# Identifier Systems

The Materials Project (MP) has long used material or `MPID`s of the form `mp-<integer>` to label both unique materials and unique calculations (single runs of a simulation). As MP's set of calculations continually grows, these identifiers continue to grow in length, limiting their memorizability. Additionally, the lack of distinction between the material labelled as `material_id = mp-149` and the calculation labelled as `task_id = mp-149` can be confusing for users of MP's data.

In addition to ease of recall, MP's identifiers are also sortable. This has long been important for our builders, which process raw calculations/tasks. Tasks are grouped by structures which are similar enough to identified as the same material (e.g., diamond-cubic Si with lattice constant 5 Å and 5.1 Å would be matched, but diamond-cubic Si and simple-cubic Si would not). The MPID of a material is then taken as the lowest-valued task which is in that group. Hence, `mp-149` is labelled by task `mp-149`, but task `mp-149` currently contributes no data to material `mp-149` - it has long been superseded by updated calculations.

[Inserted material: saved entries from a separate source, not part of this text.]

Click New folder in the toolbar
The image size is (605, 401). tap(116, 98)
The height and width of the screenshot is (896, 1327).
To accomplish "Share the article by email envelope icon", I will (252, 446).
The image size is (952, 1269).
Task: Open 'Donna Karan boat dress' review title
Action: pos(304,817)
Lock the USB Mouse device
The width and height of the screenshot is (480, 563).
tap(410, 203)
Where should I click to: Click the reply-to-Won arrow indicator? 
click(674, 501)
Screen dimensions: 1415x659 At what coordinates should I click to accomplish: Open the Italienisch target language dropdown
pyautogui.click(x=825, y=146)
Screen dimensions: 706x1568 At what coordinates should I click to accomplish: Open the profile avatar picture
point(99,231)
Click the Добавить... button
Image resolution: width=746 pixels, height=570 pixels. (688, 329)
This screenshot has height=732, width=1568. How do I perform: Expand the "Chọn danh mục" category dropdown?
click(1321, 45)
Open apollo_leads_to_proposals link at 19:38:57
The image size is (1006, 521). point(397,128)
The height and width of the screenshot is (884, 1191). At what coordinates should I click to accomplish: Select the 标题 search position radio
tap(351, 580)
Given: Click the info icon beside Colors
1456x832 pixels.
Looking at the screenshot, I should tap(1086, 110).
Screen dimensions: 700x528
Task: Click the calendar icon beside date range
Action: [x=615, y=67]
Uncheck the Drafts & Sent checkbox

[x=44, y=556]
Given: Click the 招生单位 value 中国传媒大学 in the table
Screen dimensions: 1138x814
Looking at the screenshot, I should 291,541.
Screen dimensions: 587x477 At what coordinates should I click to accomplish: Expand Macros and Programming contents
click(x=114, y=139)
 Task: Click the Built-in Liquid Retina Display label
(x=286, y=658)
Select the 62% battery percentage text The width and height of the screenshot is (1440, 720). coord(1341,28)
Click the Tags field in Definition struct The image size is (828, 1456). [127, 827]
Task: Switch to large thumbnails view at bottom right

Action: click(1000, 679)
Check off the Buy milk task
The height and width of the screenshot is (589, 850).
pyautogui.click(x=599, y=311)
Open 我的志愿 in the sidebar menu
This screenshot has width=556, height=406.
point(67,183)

#### Alphabetical identifiers

To derive a set of sortable, more memorable, and easily extensible identifiers, we have begun transitioning our IDs internally to alphabetical IDs. This system uses base-26 math (based on the Latin lowercase alphabet) to represent integer-valued IDs.

In base-10 math, we represent numbers as coefficients multiplying $$10^n$$:

$$
2026 = 2 \times 10^3 + 0 \times 10^2 + 2 \times 10^1 + 6 \times 10^0
$$

In base-26 math, where $$a=0,b=1, c=2,...,z=25$$, the same number would be represented as:

$$
2026 = czy = 2 \times 26^2 + 25 \times 26^1 + 24 \times 26^0
$$

We call these new identifiers `AlphaID`.

To ensure backwards compatibility, all materials or tasks with an identifier of `mp-3347529` or lower will be represented as `MPID`s: `MPID(mp-3347529)`.

All newer calculations, beginning with those rolled out in [database version 2026-04-13](https://docs.materialsproject.org/changes/database-versions#v2026.04.13), will be labelled by default as `AlphaID`s. To help distinguish calculations from built/processed materials data, tasks will be labelled without a prefix, e.g., `hilze` rather than `mp-hilze`.

Because `AlphaID`s are just a more compact representation of base-10 `MPID`s, users will be able to query for materials/tasks using either representation.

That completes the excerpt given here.